The central bank has reduced its benchmark rate 13 times since 2011 to weaken the shekel and shore up exports, which account for about a third of Israel’s economy. Last year, the economy expanded 2.8 percent, its slowest annual pace in five years, and it’s forecast by the bank to grow 3.2 percent in 2015.
Goldman’s “base case scenario” doesn’t include a reduction to negative rates, since appreciation pressures in 2015 probably won’t be strong enough to make that necessary, the report said. One reason is the recent sharp outflow from domestic money market funds and the investment of some of this money abroad as rates, including fees, approach “negative territory,” creating depreciation pressures.
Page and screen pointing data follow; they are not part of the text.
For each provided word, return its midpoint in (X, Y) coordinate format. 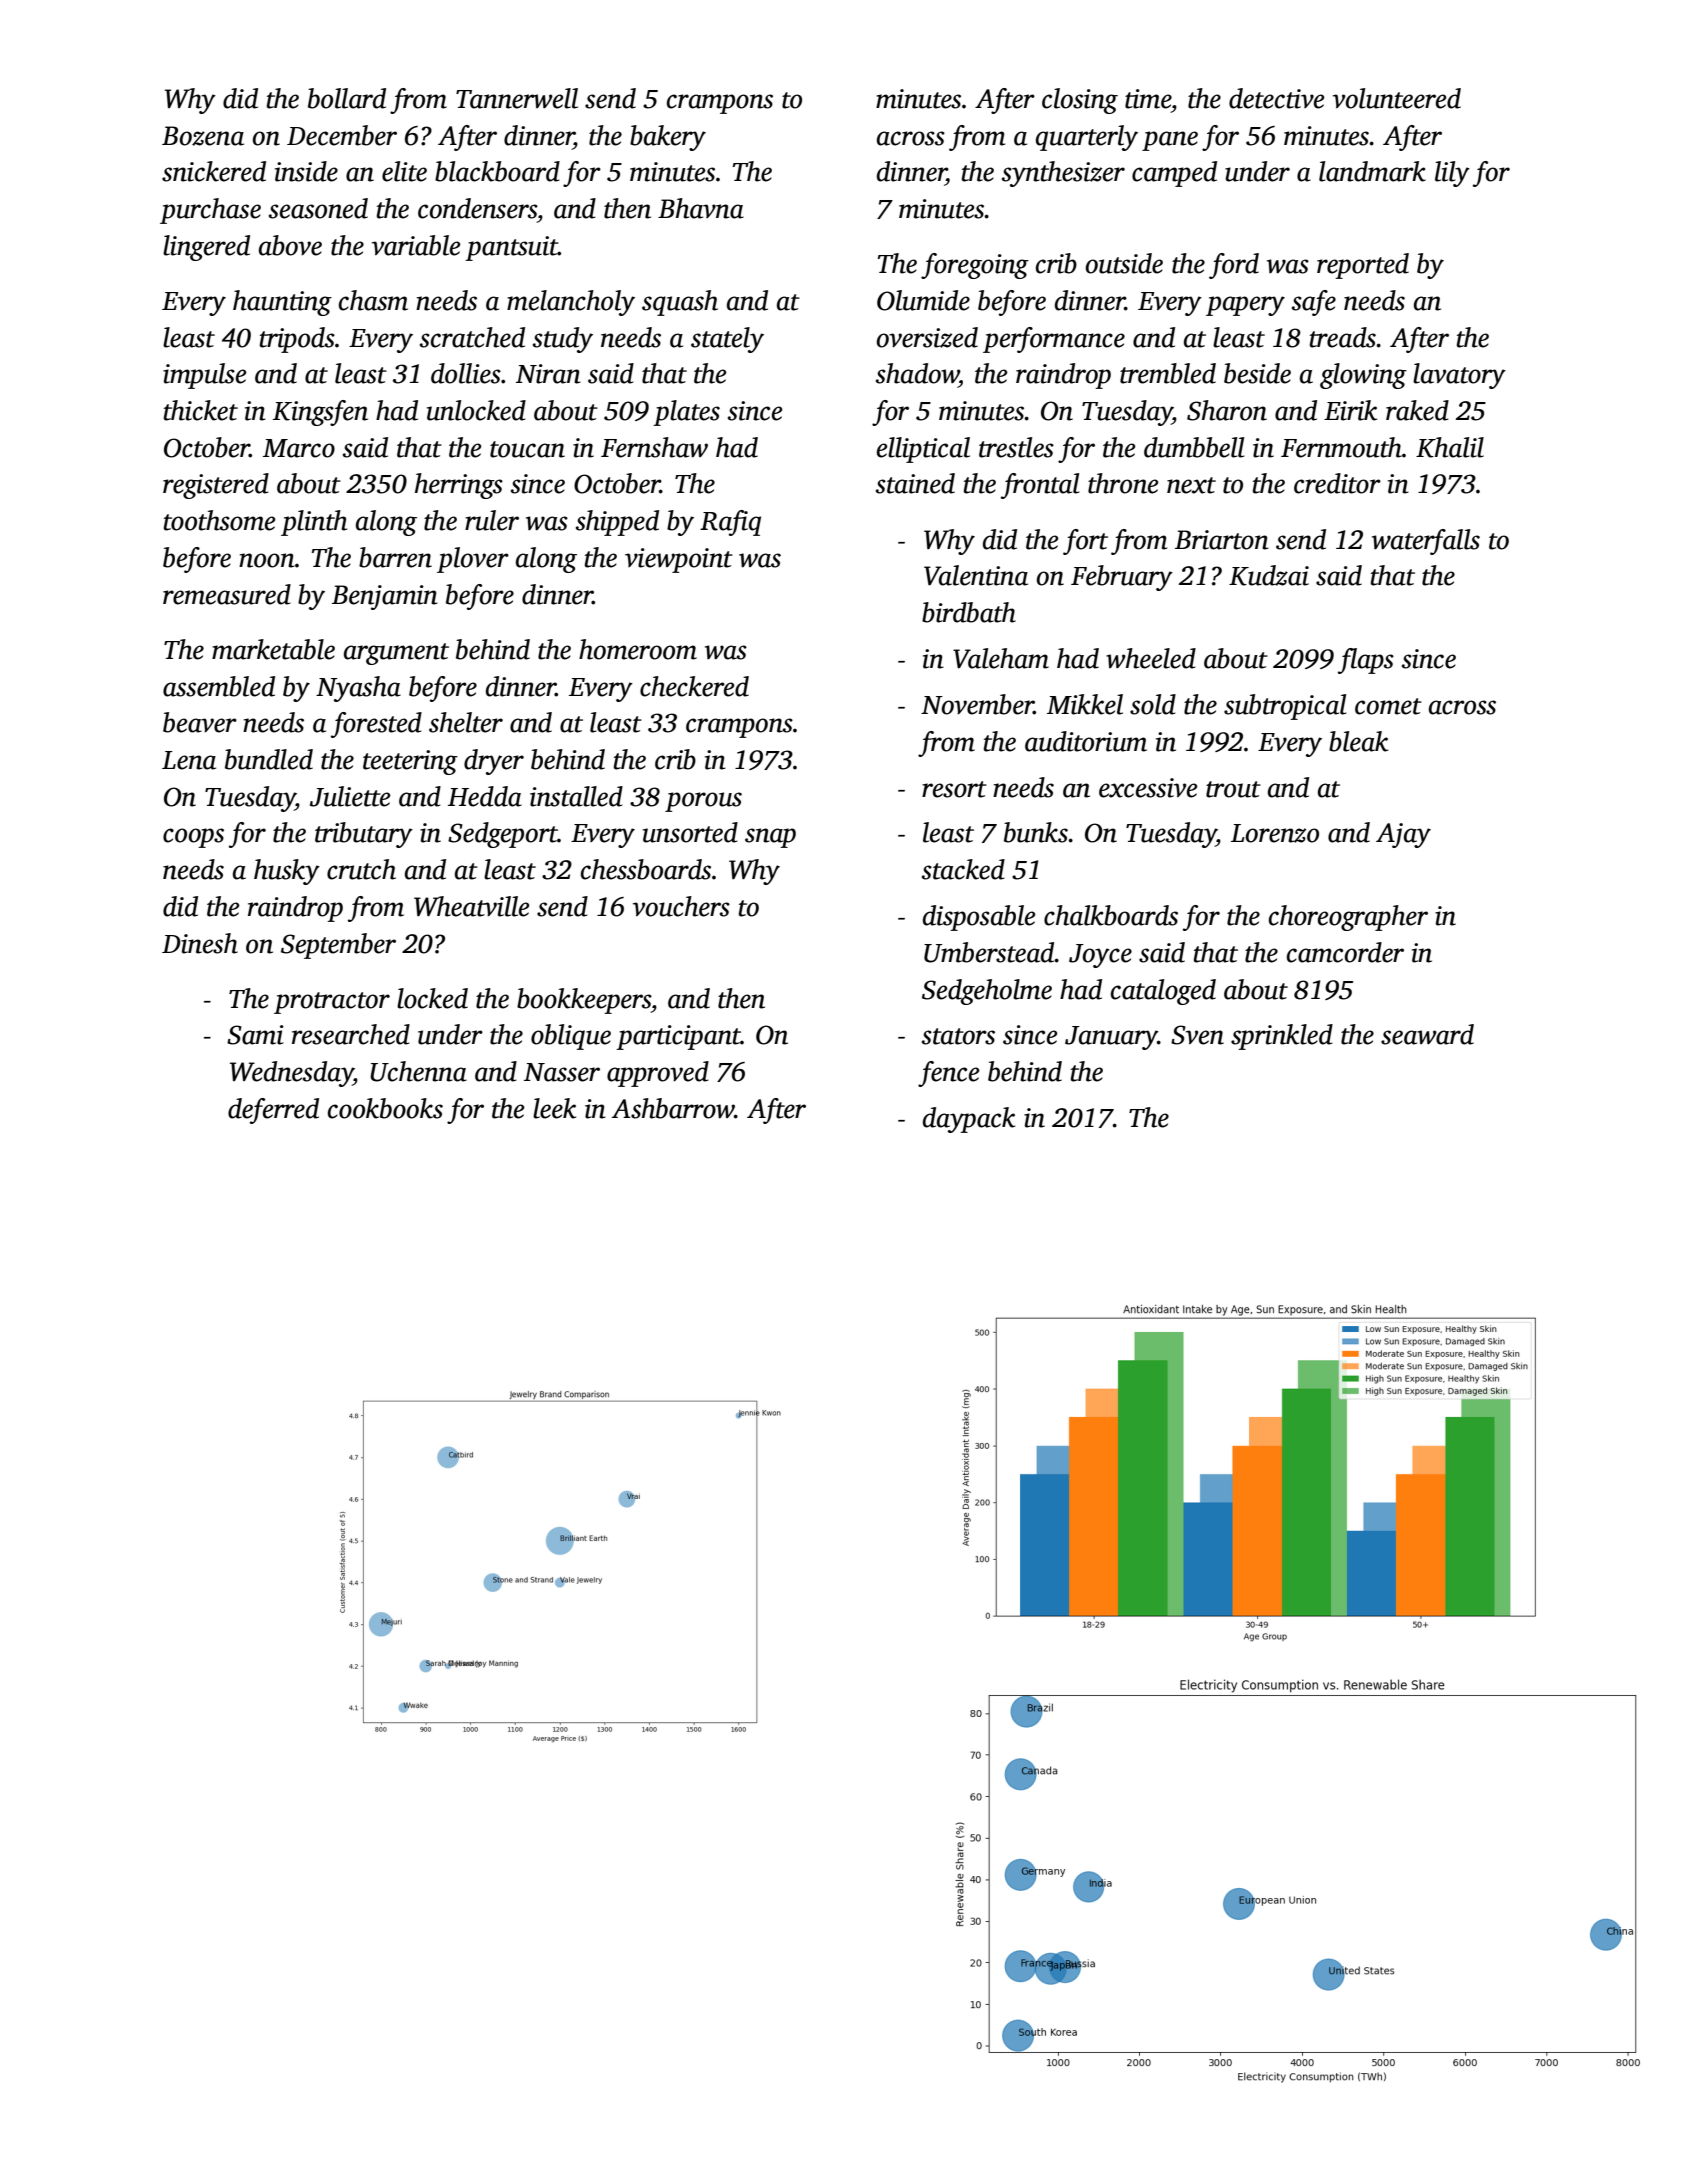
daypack (969, 1120)
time (1148, 99)
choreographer (1348, 918)
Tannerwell (517, 98)
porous (703, 802)
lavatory (1459, 376)
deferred (273, 1111)
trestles (1016, 447)
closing (1080, 101)
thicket (201, 410)
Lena (189, 760)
The shekel, which traded at 3.8832 shekels to the dollar at 10:55 a.m., will weaken to 4.10 shekels in three months, according to Goldman’s forecast.
Still, Lund-Jensen notes that the finance ministry instructed financial institutions to prepare for the introduction of negative rates, while Bank of Israel officials asked local banks if their systems are prepared to work with negative rates.
“This may open the door for the Bank of Israel to push rates into negative territory,” the report said.